After Russia’s annexation of Crimea in March 2014, the rapprochement stalled as Japan felt obliged to follow the United States in introducing sanctions (albeit toothless ones). Nonetheless, Abe continued to hold meetings with Putin on the margins of international conferences, such as at ASEM in Milan (October 2014), APEC in Beijing (November 2014), and (as seems likely) the UN General Assembly in New York (September 2015). The Japanese prime minister also refused to abandon his intention of hosting the Russian president on an official visit to Tokyo, telling G7 counterparts in June 2015 of his need to continue high-level contacts with President Putin in order to achieve a territorial breakthrough [Rossiiskaya Gazeta, 2015].
And yet, despite these committed efforts by the Japanese leader and his resolute belief that Japan can still achieve a favourable outcome, there is a growing body of evidence that the Russian side is becoming ever more uncompromising. In particular, there are strong grounds to believe that Russia is now moving inexorably towards the point at which it will no longer even consider relinquishing the two smaller islands.
Map of the disputed islands (Source: CartoGIS, College of Asia and the Pacific, The Australian National University) |
The offer of two
As those familiar with this dispute will be aware, the proposal to return two islands originates from the 1956 Soviet-Japanese Joint Declaration. In the absence of a peace treaty, this was the document that officially ended the state of war between the countries and restored diplomatic relations.
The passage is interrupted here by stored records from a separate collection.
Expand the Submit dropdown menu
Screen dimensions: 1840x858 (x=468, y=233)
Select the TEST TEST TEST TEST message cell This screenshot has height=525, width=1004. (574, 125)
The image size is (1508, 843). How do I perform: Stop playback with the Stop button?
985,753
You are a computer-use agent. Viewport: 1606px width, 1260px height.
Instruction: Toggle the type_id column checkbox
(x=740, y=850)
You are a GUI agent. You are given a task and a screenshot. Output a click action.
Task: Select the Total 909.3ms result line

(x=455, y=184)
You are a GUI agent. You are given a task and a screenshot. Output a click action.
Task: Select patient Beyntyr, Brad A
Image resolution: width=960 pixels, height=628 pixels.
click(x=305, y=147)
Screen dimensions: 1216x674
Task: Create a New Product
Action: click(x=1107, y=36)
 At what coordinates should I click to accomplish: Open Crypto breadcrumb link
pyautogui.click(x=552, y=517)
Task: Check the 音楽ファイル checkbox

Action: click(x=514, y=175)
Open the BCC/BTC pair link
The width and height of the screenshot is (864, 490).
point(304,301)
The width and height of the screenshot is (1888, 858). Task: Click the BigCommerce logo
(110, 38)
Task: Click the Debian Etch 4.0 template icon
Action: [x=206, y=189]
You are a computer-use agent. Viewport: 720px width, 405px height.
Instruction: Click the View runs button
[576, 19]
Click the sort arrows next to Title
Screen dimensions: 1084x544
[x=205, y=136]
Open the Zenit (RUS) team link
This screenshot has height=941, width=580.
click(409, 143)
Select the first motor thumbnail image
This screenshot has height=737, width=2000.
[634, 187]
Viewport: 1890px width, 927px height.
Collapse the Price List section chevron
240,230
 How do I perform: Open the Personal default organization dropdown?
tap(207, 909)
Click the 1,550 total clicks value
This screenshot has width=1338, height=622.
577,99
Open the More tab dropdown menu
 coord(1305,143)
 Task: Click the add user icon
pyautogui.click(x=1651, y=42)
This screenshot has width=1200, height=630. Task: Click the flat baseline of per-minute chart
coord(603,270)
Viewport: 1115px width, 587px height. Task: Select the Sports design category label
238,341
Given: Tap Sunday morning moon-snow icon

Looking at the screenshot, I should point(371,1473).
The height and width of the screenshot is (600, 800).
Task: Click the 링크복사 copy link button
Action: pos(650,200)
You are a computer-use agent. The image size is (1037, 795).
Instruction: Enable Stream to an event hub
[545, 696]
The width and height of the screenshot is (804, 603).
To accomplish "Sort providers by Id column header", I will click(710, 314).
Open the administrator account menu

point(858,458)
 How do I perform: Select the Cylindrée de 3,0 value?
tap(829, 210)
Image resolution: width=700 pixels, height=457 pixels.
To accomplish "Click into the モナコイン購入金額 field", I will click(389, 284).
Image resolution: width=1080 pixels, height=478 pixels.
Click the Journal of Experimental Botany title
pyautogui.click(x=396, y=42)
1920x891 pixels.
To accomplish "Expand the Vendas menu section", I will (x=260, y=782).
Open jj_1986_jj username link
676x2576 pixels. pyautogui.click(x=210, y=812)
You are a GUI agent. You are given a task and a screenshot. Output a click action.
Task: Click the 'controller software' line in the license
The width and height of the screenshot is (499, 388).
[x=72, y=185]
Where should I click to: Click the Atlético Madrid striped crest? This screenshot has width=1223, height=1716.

Although there was a failure to settle the territorial dispute at that time, not least because of US opposition, the Soviet Union offered “to transfer to Japan the Habomai Islands and the island of Shikotan, the actual transfer of these islands to Japan to take place after the conclusion of a Peace Treaty” [University of Tokyo, 1956
Although officially agreed upon in 1956, Moscow has not considered this proposal to be in effect for the majority of the time since. In fact, as early as 1960, General Secretary Khrushchev rescinded the offer in retaliation for the renewal of the US-Japan Security Treaty. This was how things stayed for the remainder of the Cold War with the Soviet Union adopting the position that there was no territorial dispute with Japan and that claims to the contrary were mere inventions by Japanese rightists.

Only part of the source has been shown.